EXTRACTED ENTRIES Block Start
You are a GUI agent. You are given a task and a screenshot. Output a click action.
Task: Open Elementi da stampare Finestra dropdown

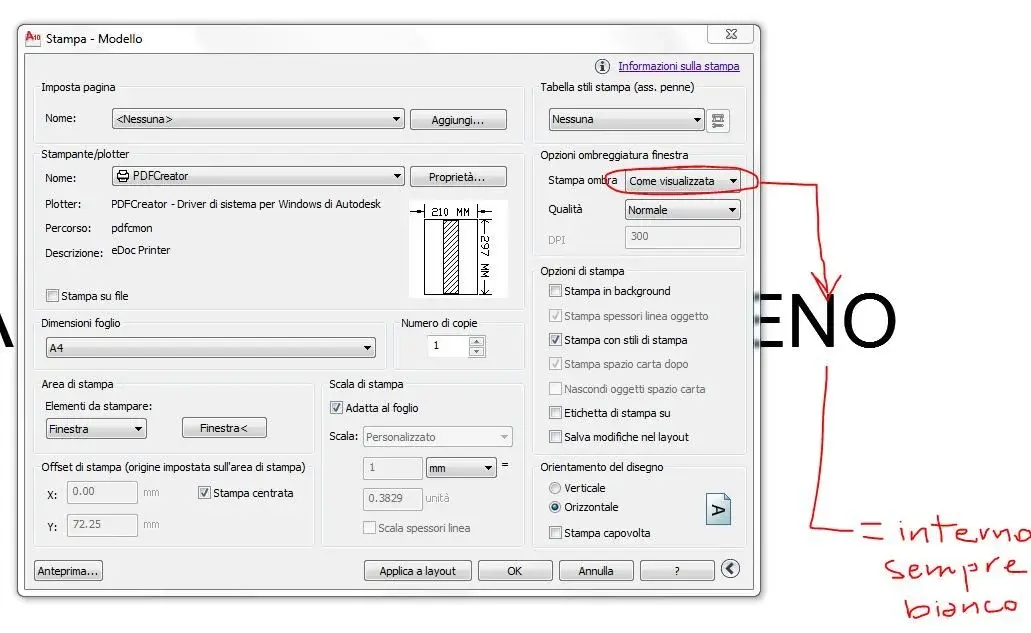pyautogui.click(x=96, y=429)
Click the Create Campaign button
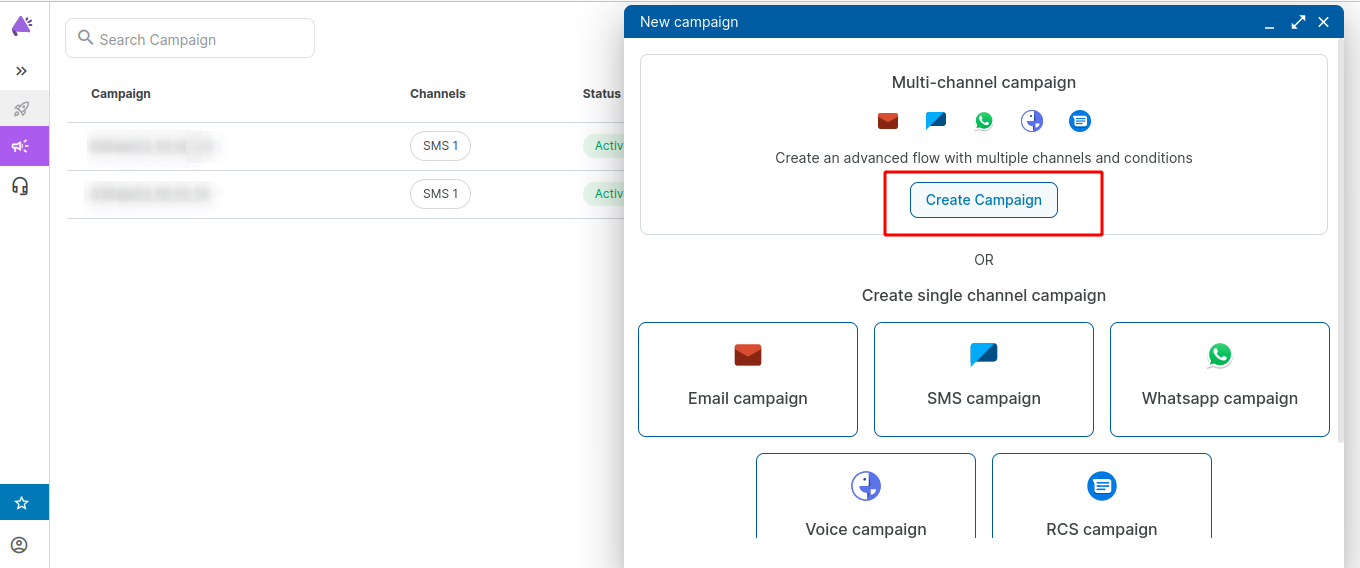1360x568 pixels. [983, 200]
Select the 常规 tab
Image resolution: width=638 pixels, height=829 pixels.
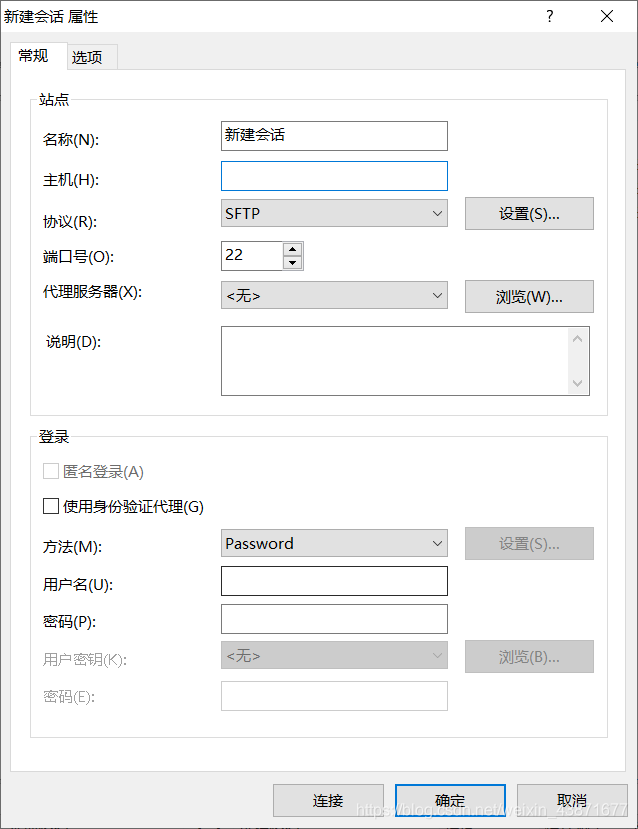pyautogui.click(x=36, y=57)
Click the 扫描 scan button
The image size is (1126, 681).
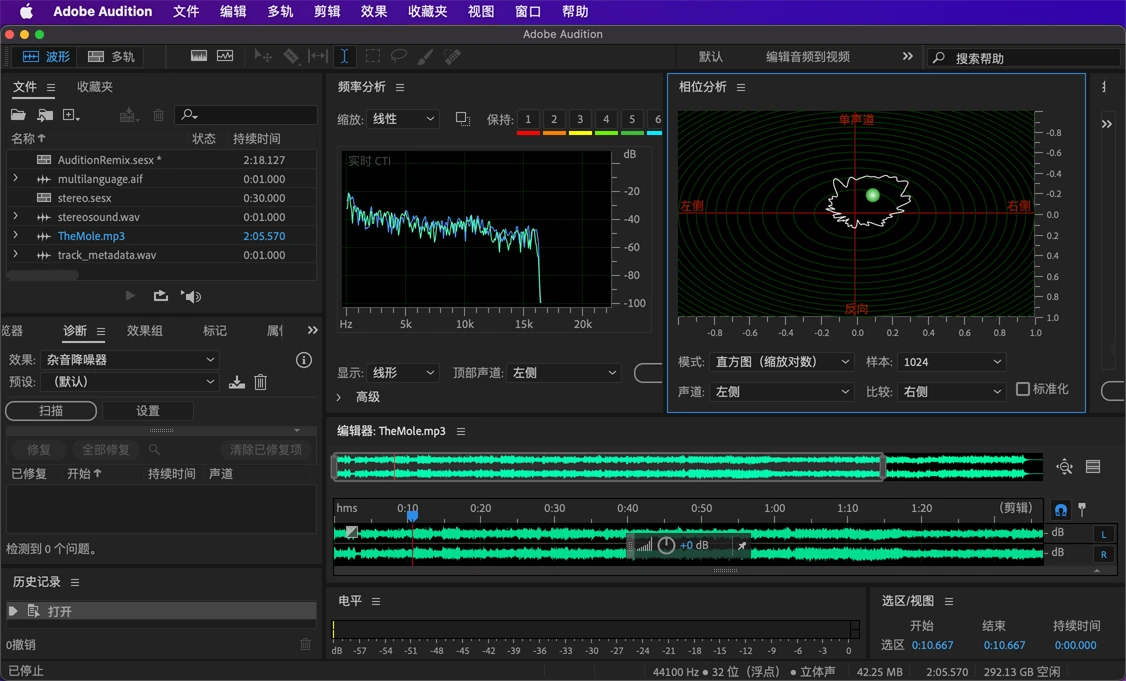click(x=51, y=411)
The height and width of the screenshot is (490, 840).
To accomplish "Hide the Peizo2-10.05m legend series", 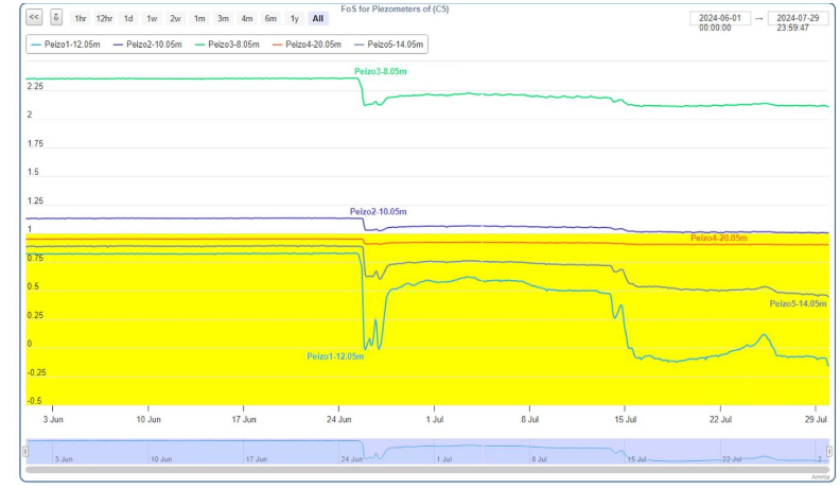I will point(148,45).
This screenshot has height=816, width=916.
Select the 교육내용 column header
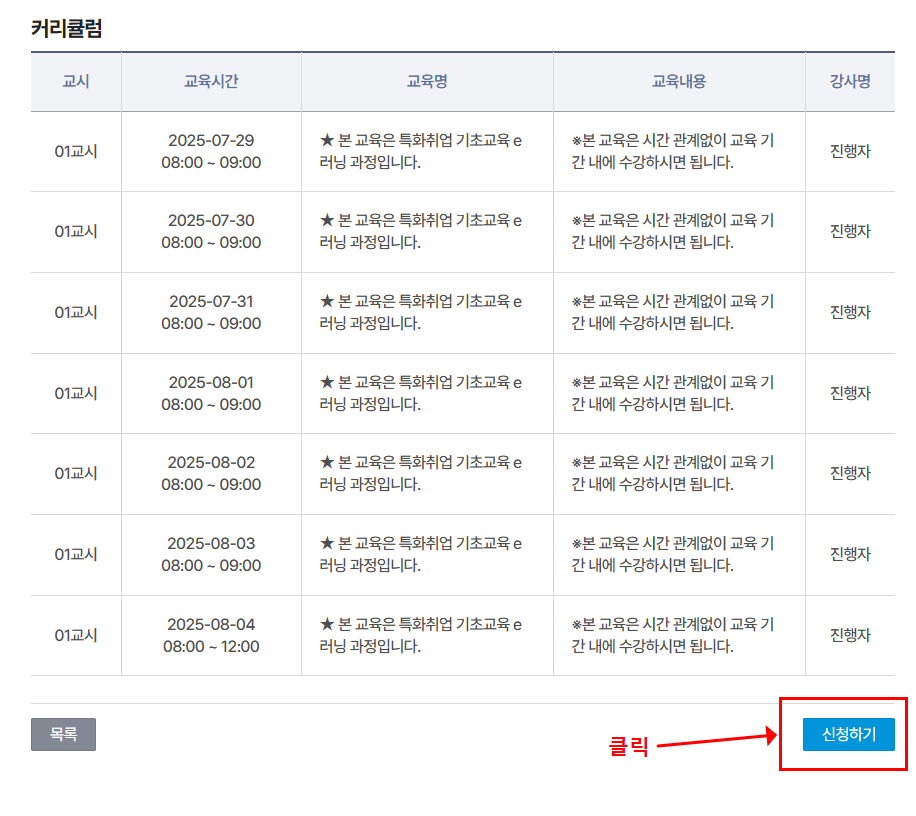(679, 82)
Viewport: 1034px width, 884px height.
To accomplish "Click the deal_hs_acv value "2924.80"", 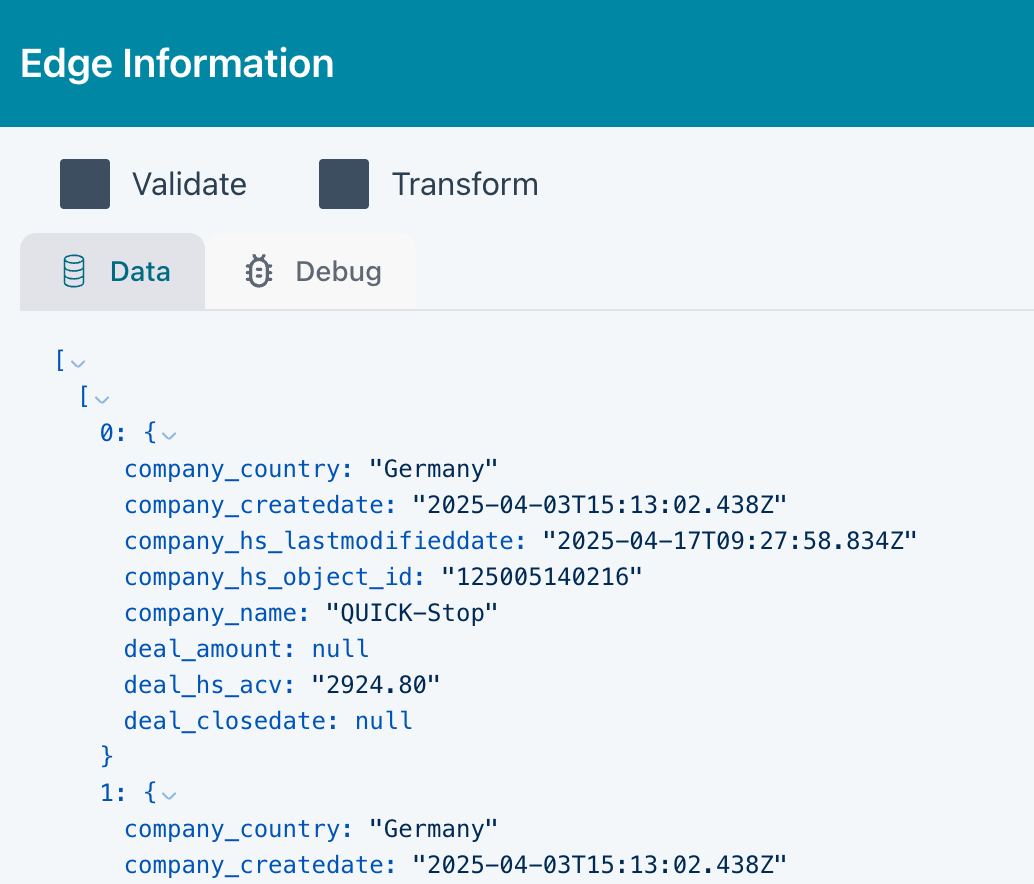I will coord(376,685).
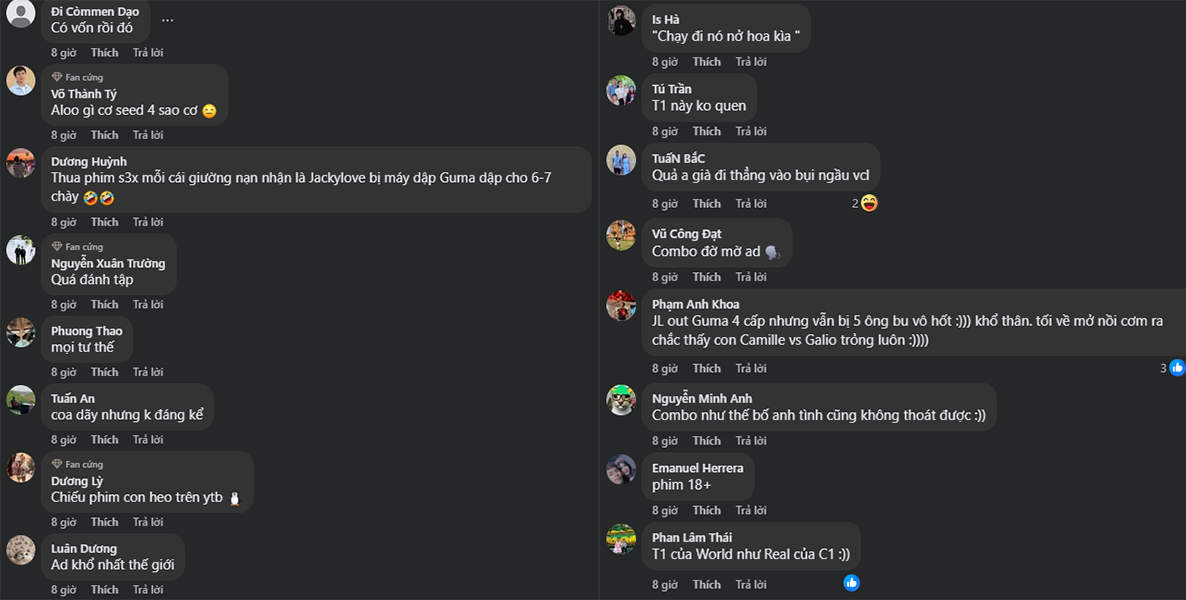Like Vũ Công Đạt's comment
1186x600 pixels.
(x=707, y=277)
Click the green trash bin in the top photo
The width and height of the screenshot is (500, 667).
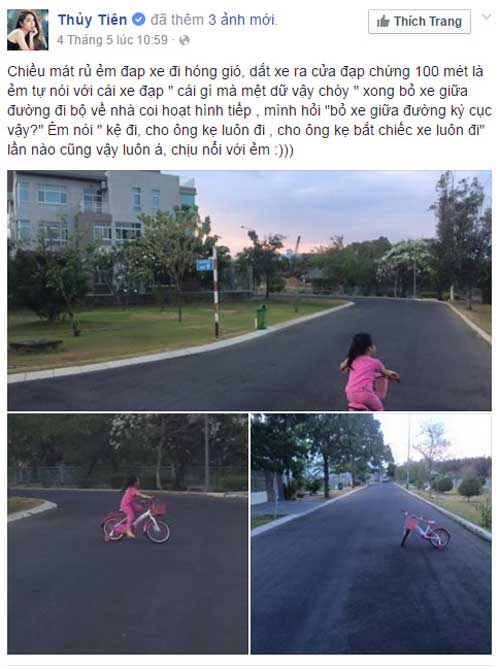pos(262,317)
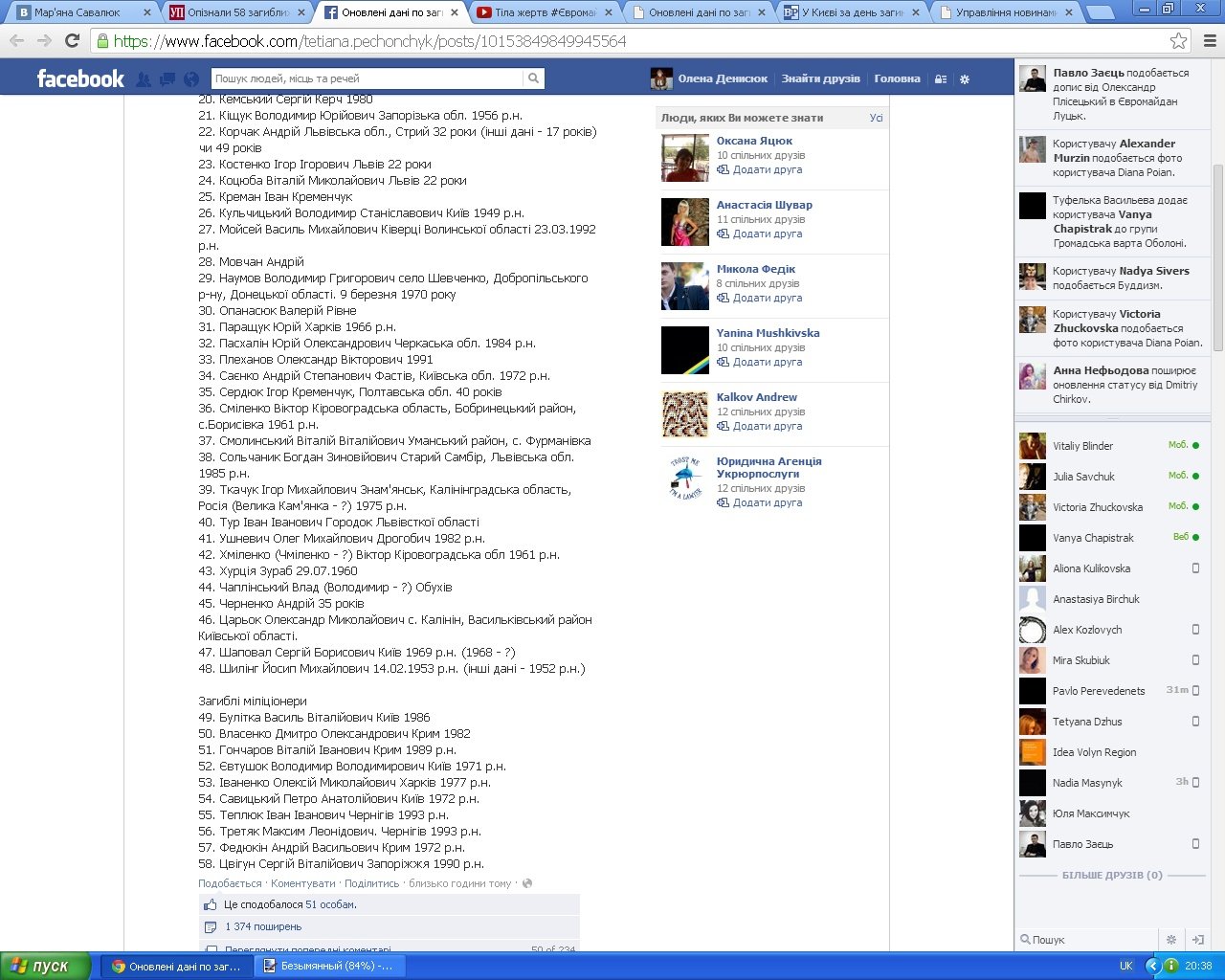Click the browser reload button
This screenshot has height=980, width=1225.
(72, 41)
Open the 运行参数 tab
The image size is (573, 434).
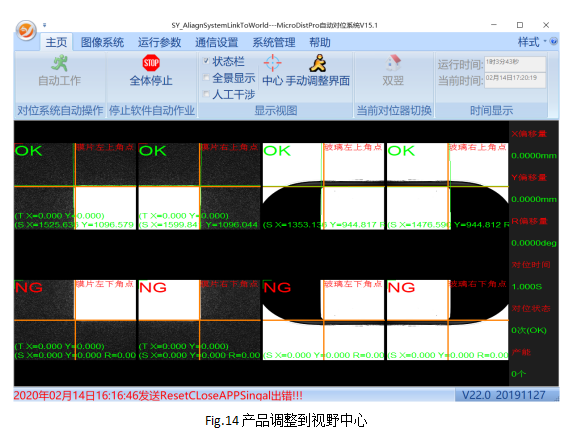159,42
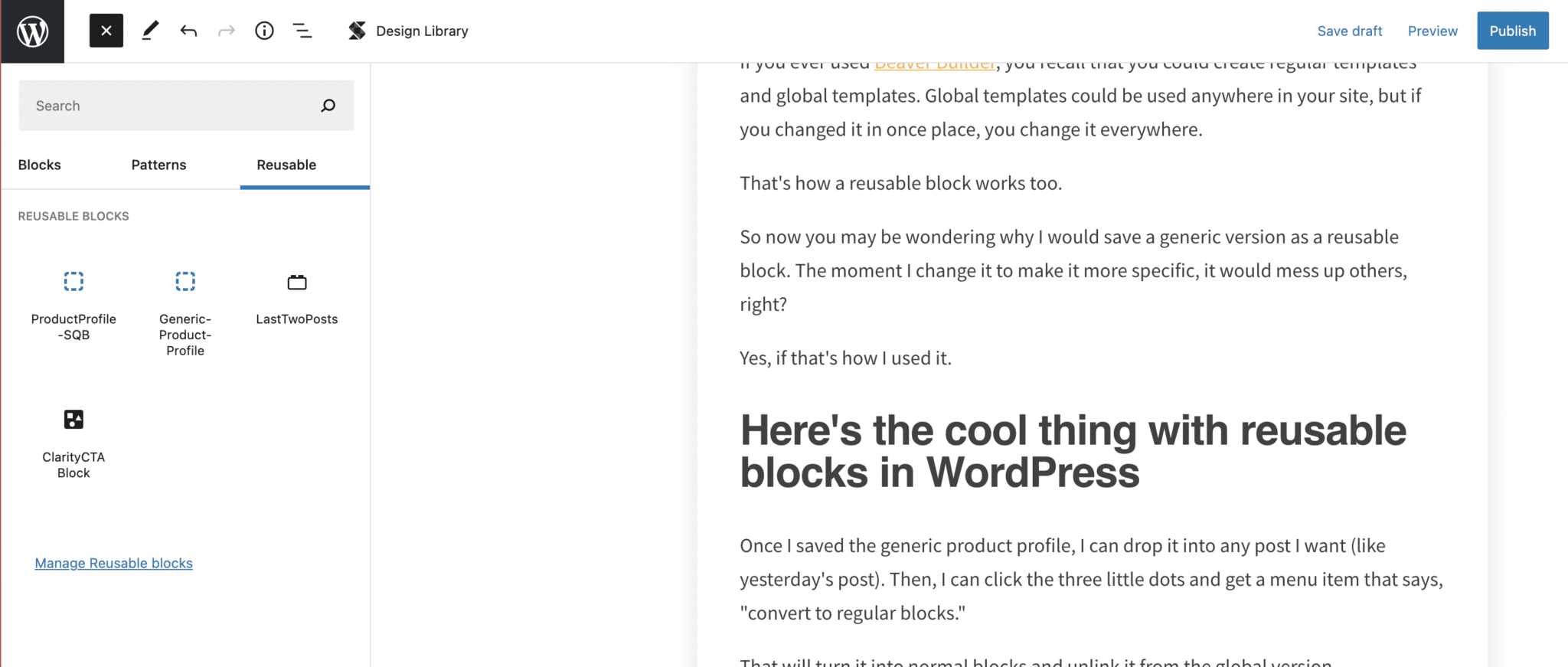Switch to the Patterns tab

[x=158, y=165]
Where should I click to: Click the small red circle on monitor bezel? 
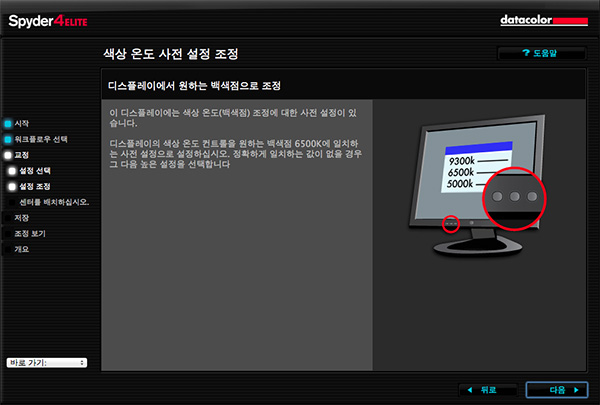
EXTRACTED ENTRIES Block End
A word-for-word copy is needed of the lines from the line holding "Click the green trash bin in the top photo" through the end of the records, both included, excluding every picture.

Click the green trash bin in the top photo
The width and height of the screenshot is (500, 667).
pos(262,317)
Click the browser reload button
This screenshot has height=980, width=1225.
(72, 41)
Open the 运行参数 tab
The image size is (573, 434).
159,42
Switch to the Patterns tab

[x=158, y=165]
Where should I click to: Click the small red circle on monitor bezel? 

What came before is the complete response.